== Segment start ==

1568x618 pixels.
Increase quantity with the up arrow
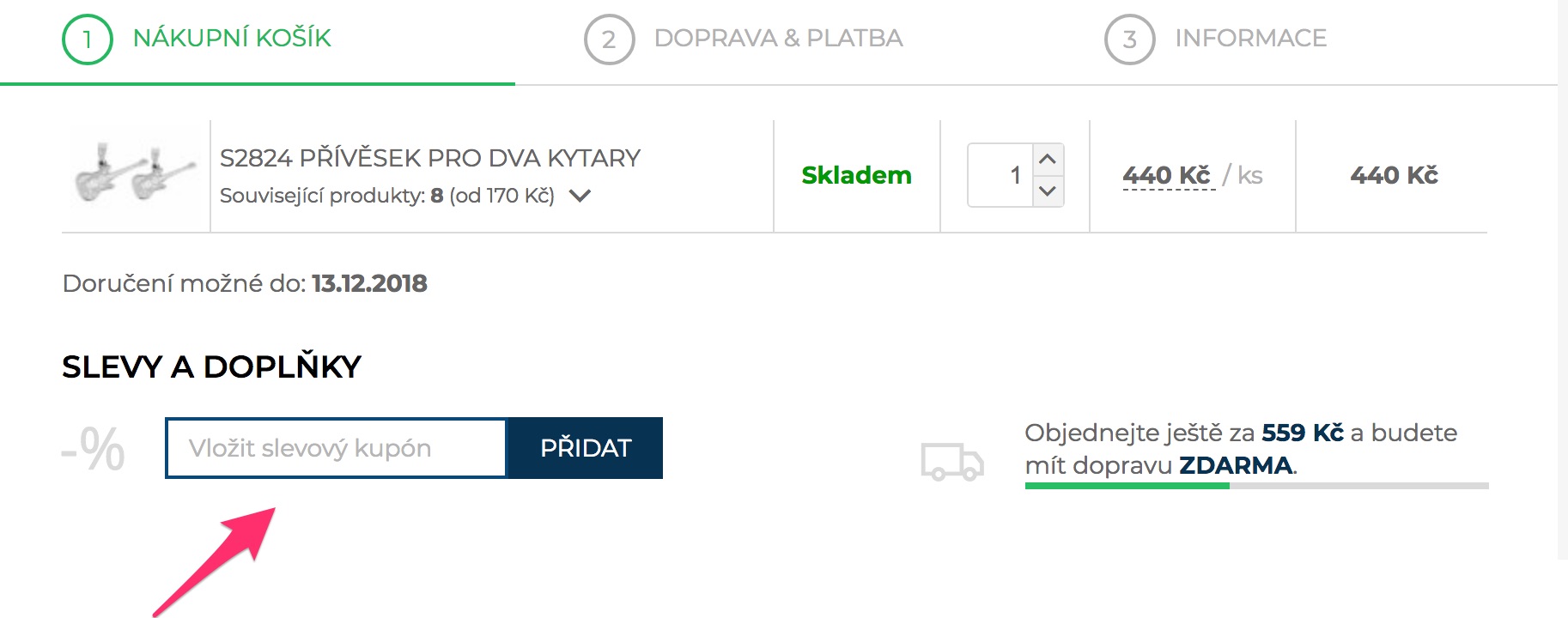tap(1048, 160)
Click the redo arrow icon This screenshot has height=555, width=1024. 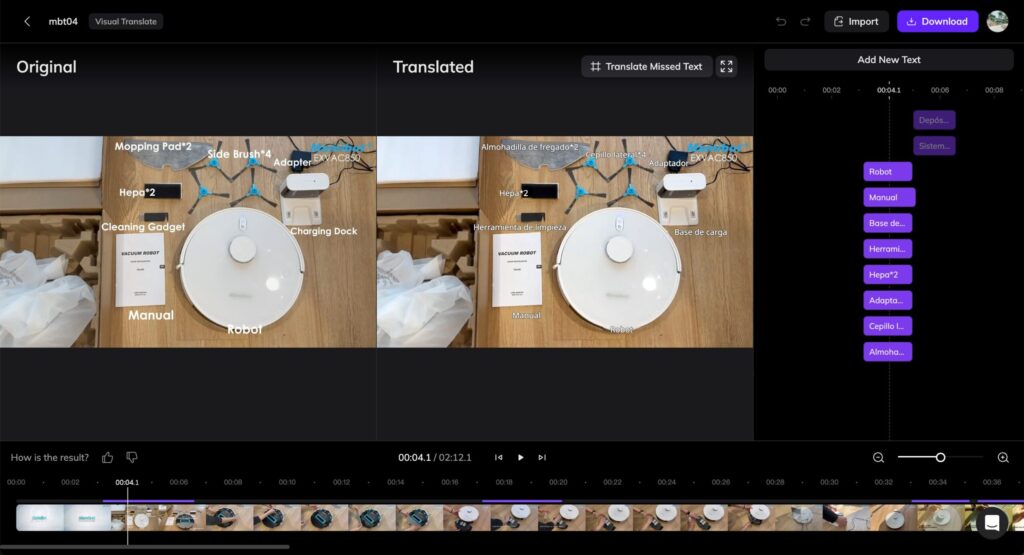tap(805, 22)
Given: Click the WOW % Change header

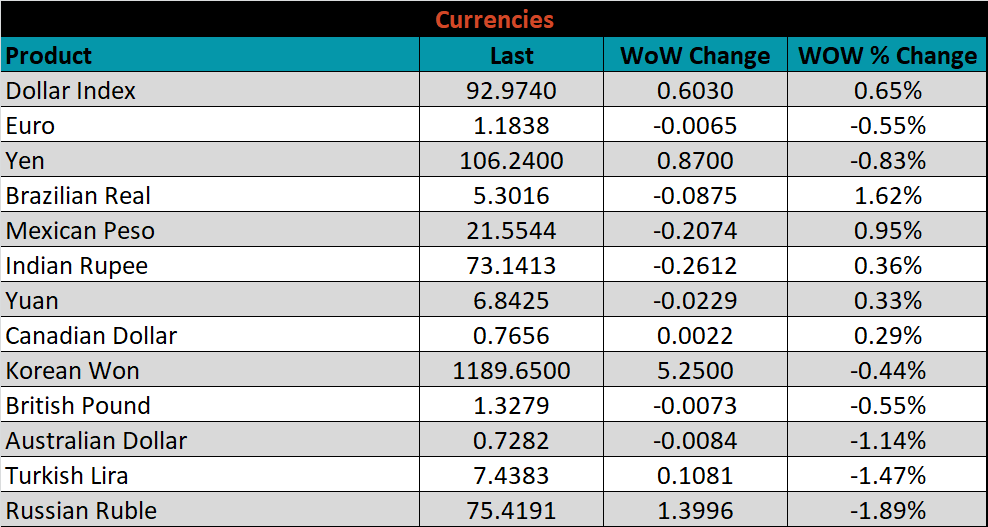Looking at the screenshot, I should pyautogui.click(x=887, y=56).
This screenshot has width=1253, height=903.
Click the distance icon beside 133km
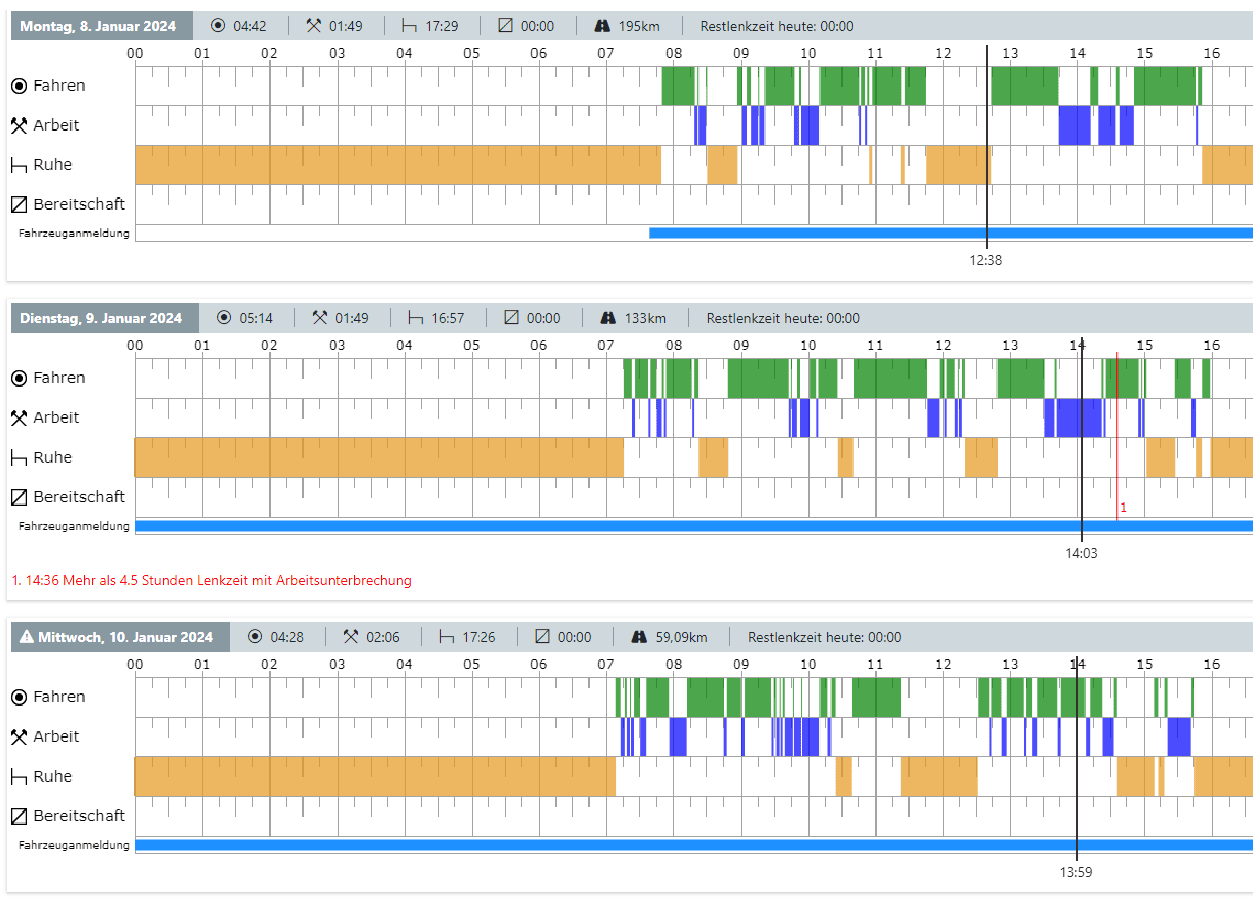coord(608,318)

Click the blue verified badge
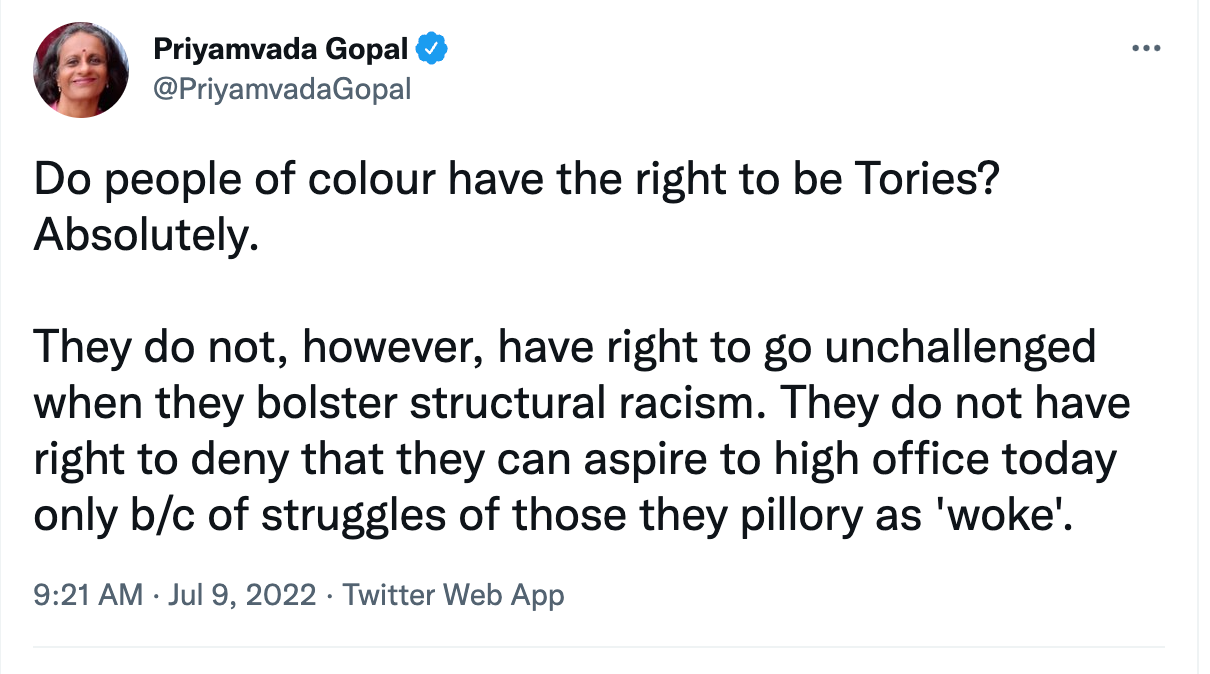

== Segment end ==

* What the task requires *
To complete this exercise, repeat exactly the lines above from the one holding "Given: Click the WOW % Change header" to the end of the listing, both included, and leave the pictures out.

* Your solution *
Given: Click the WOW % Change header

Looking at the screenshot, I should pyautogui.click(x=887, y=56).
This screenshot has width=1253, height=903.
Click the distance icon beside 133km
coord(608,318)

Click the blue verified badge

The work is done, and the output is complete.